New polling indicates that only one-fourth of register voters support the American Health Care Act, the Republican-backed replacement for the Affordable Care Act.
On March 15, a survey conducted by Public Policy Polling found that only 24 percent of overall voters support the AHCA while 49 percent opposed it. Meanwhile, 47 percent of respondents were in favor of the ACA, also known as Obamacare, while 39 percent were against it.
When given the choice between ACA and the AHCA, 49 percent of respondents sided with the Obama administration's health care law while 29 percent backed the GOP replacement proposal.
On the future of the ACA, 63 percent of respondents believe the health care law should be improved through changes while 32 percent want it repealed outright.
Breaking down the data, the survey found that the AHCA is not only unpopular overall but has only roughly one-third of Republicans optimistic.

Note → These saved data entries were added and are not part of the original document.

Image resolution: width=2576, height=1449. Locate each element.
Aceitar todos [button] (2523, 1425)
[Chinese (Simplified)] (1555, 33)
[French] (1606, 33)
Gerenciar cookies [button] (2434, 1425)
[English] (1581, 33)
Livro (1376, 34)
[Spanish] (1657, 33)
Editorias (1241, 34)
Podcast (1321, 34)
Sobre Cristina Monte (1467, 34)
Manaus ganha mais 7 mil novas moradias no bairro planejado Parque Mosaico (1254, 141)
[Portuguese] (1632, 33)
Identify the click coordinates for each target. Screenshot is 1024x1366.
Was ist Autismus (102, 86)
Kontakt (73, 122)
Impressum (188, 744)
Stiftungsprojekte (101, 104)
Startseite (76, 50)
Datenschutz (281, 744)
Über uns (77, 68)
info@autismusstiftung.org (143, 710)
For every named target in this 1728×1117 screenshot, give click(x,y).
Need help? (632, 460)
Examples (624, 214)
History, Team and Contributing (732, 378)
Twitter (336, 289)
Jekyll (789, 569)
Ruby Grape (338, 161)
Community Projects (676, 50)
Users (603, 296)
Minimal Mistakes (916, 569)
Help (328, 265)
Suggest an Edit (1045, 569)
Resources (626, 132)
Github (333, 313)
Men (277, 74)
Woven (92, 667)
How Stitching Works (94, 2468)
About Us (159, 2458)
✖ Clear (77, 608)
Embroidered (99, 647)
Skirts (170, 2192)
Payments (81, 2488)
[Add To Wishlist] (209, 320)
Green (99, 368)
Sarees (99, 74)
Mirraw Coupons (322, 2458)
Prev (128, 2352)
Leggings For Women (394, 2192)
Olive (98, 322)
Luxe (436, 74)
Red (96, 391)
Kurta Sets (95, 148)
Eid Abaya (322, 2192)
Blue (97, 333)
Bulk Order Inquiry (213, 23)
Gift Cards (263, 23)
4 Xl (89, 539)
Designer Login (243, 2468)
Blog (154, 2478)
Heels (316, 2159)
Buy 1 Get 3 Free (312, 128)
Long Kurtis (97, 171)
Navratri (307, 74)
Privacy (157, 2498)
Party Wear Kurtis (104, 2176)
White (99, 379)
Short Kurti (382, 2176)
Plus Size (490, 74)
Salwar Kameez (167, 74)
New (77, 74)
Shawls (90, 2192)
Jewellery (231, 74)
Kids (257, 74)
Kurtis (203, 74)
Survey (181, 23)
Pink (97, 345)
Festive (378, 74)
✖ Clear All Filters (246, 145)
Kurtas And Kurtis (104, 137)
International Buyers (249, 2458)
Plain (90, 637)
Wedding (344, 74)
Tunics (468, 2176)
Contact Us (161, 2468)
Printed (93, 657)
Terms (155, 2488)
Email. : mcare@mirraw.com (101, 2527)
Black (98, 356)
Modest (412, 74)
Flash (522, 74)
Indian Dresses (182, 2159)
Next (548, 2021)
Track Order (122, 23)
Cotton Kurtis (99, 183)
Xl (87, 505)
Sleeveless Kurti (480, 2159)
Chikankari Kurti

Of self-identified Republican voters, 37 percent favor the replacement plan, 22 percent were against it and 41 percent were not sure of how to feel about it.
Meanwhile, only 15 percent of self-identified Democrats support the bill while 71 percent are against it. Only 22 percent of independent voters favor the replacement proposal while 49 percent are opposed.
On the same day that PPP released its survey data, a Politico/Morning Consult poll indicated a more positive reception for the GOP proposal. The survey found that 46 percent of registered voters approved of the AHCA while 35 percent disapproved of it. Of those polled, 18 percent strongly approved of the bill while 22 percent strongly disapproved of it, Politico reports.
Meanwhile, respondents were evenly split on the existing ACA, with 47 percent approving of it while an equal percent disapproved of it.
The poll found 34 percent of respondents believe the AHCA would be an improvement over the ACA, while 33 percent believe it would make the health care system worse. Of those polled, 11 percent believe it would not make a noticeable impact while 23 percent have no opinion on how the GOP bill would change health care.
On March 13, the Congressional Budget Office released its estimate of how the AHCA would impact the health care system. It projected that if the AHCA is implemented in 2017, up to 24 million more Americans would be without health insurance by 2026 than if the ACA were kept in place, Business Insider reports.
Health and Human Services Secretary Tom Price blasted the CBO estimate shortly after its release.
"We disagree strenuously with the report," Price said, according to Bloomberg. "The CBO report's coverage numbers defy logic."
The current CBO director, Keith Hall, was appointed in 2015 by a GOP-majority Congress and had been recommended by Price, who was a member of Congress chairing the House Budget committee at the time.